Aim of the exercise: The answer must be a single number: how many lines below contain "Product".

Dataset entries:
Segment Open

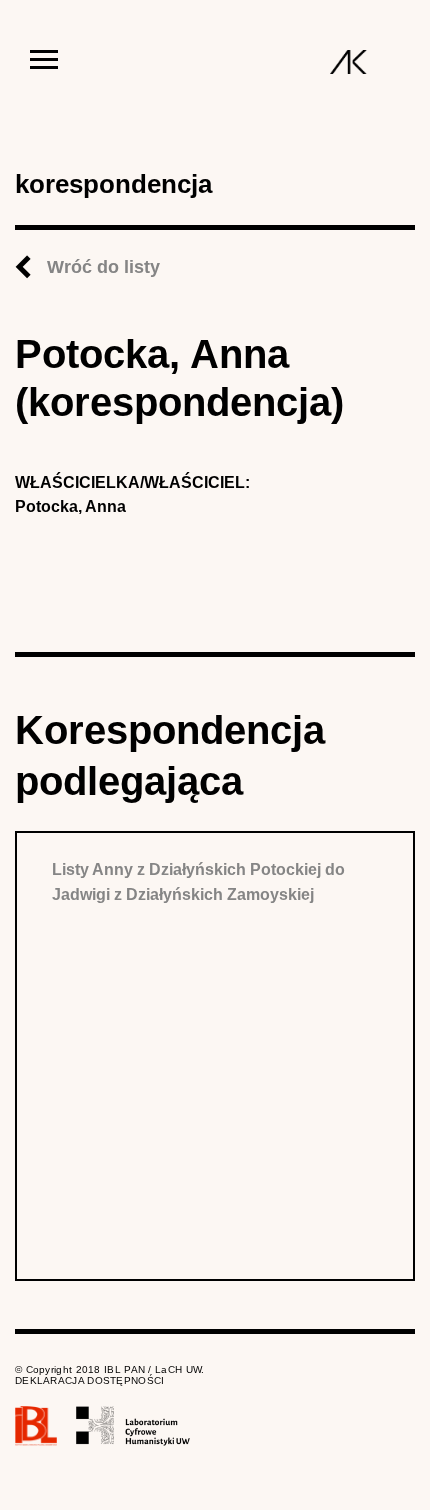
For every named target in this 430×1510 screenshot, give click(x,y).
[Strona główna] (348, 62)
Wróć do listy (103, 267)
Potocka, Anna (70, 506)
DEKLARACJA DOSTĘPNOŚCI (90, 1380)
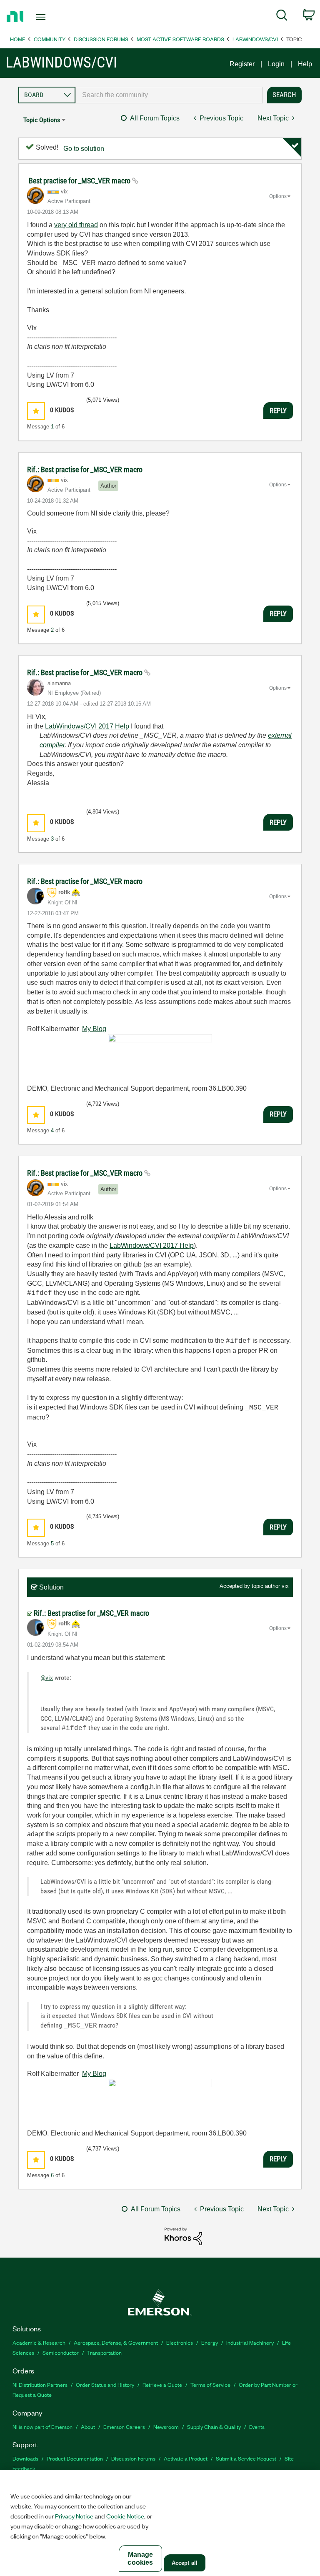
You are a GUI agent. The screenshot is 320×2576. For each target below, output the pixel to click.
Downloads (25, 2458)
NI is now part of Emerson (42, 2427)
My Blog (94, 1028)
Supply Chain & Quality (214, 2427)
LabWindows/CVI (255, 39)
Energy (209, 2342)
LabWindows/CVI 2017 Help (87, 726)
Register (242, 64)
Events (257, 2427)
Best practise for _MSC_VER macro (80, 180)
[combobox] (169, 95)
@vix (46, 1678)
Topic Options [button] (41, 120)
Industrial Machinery (250, 2342)
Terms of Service (210, 2384)
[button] (36, 411)
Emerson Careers (124, 2427)
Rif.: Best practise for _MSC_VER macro (84, 469)
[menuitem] (282, 16)
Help (305, 64)
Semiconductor (60, 2352)
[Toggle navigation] (50, 17)
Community (49, 39)
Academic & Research (38, 2342)
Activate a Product (186, 2458)
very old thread (76, 224)
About (88, 2427)
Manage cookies (140, 2558)
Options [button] (278, 196)
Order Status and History (105, 2384)
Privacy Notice (74, 2516)
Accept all (185, 2563)
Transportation (104, 2352)
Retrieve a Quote (162, 2384)
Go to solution (83, 148)
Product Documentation (75, 2458)
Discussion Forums (101, 39)
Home (17, 39)
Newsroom (166, 2427)
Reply (278, 410)
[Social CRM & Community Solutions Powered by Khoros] (183, 2235)
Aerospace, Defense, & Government (116, 2342)
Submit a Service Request (246, 2458)
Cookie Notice (125, 2516)
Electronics (179, 2342)
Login (276, 64)
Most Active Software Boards (180, 39)
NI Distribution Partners (40, 2384)
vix (285, 1586)
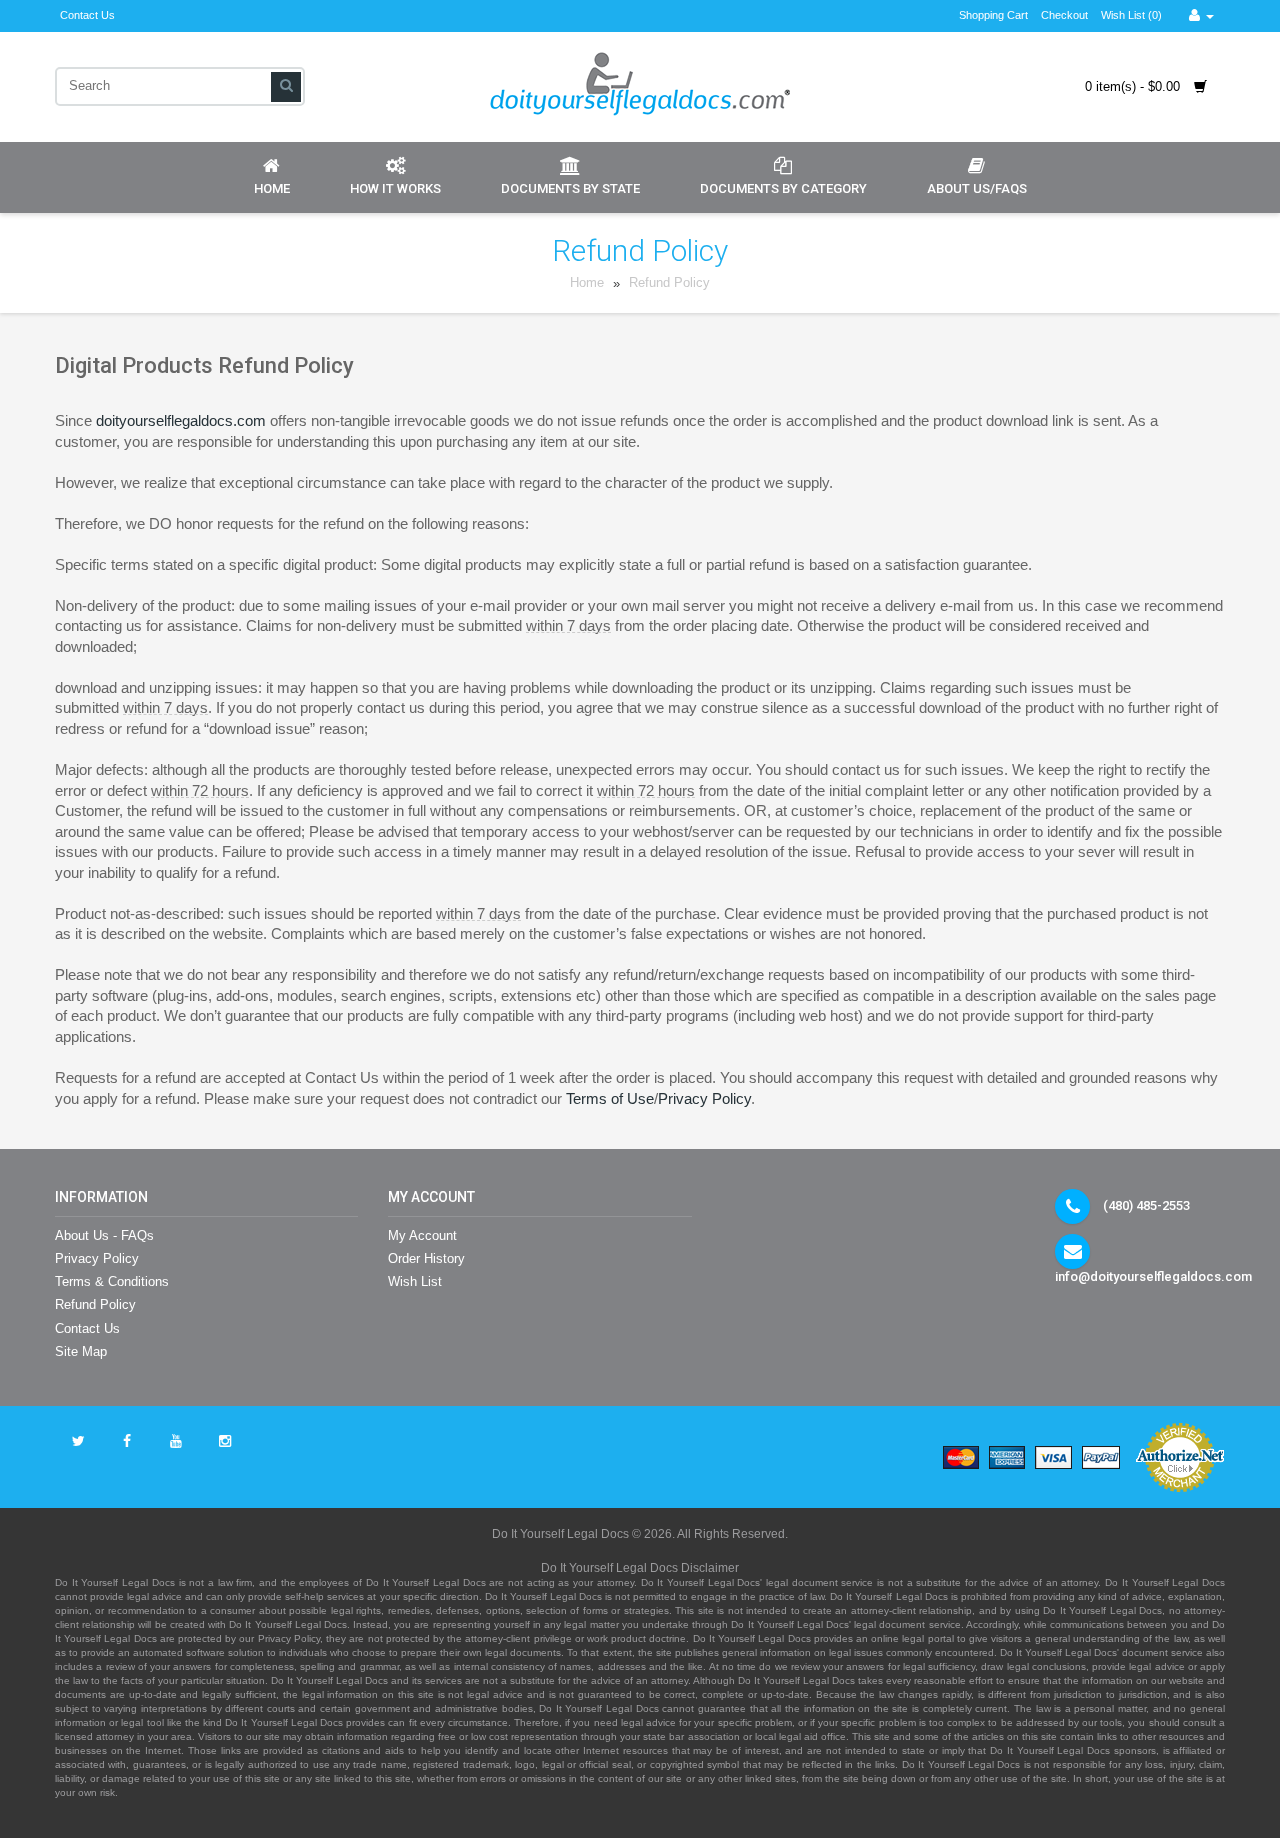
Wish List (415, 1281)
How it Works (395, 188)
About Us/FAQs (977, 188)
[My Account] (1201, 15)
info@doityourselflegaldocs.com (1153, 1276)
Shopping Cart (993, 15)
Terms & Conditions (112, 1281)
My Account (422, 1235)
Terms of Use (610, 1099)
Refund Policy (669, 283)
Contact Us (87, 15)
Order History (426, 1258)
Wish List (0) (1131, 15)
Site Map (81, 1351)
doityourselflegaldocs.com (181, 421)
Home (272, 188)
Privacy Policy (704, 1099)
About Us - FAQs (104, 1235)
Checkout (1064, 15)
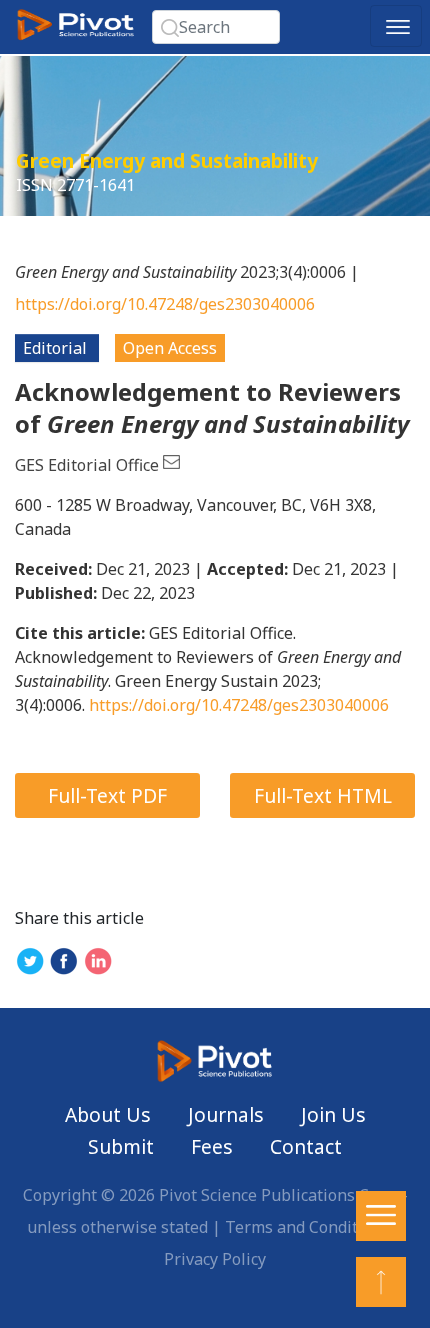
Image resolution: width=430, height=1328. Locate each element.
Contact (306, 1146)
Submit (121, 1146)
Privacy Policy (215, 1259)
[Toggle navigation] (396, 26)
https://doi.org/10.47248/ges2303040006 (165, 304)
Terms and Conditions (307, 1227)
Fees (212, 1146)
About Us (108, 1114)
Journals (226, 1114)
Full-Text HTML (323, 795)
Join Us (333, 1114)
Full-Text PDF (107, 795)
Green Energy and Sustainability (167, 160)
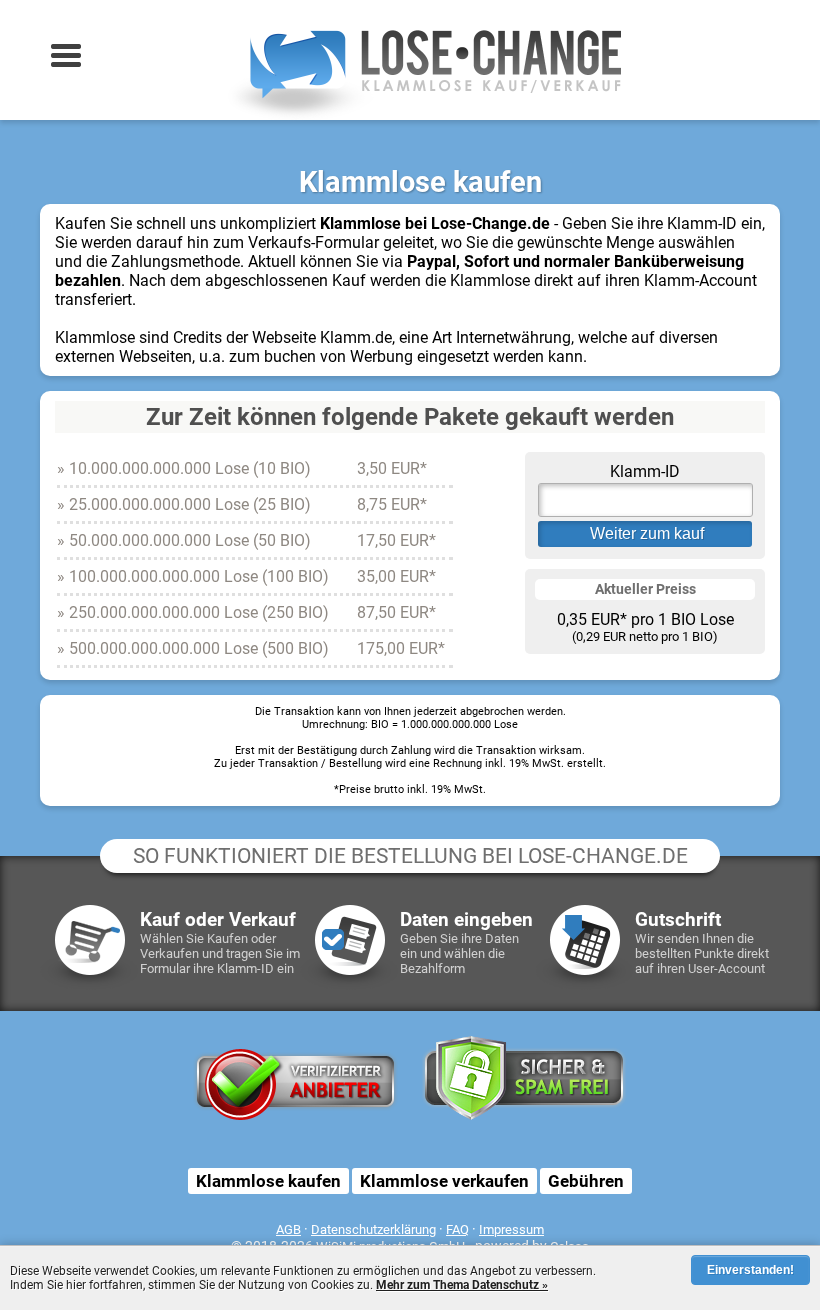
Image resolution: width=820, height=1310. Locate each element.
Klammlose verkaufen (444, 1181)
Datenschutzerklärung (373, 1229)
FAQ (457, 1229)
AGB (288, 1229)
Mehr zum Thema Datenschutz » (462, 1285)
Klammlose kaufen (268, 1181)
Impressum (511, 1229)
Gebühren (586, 1181)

Segment Closed

Output below: 2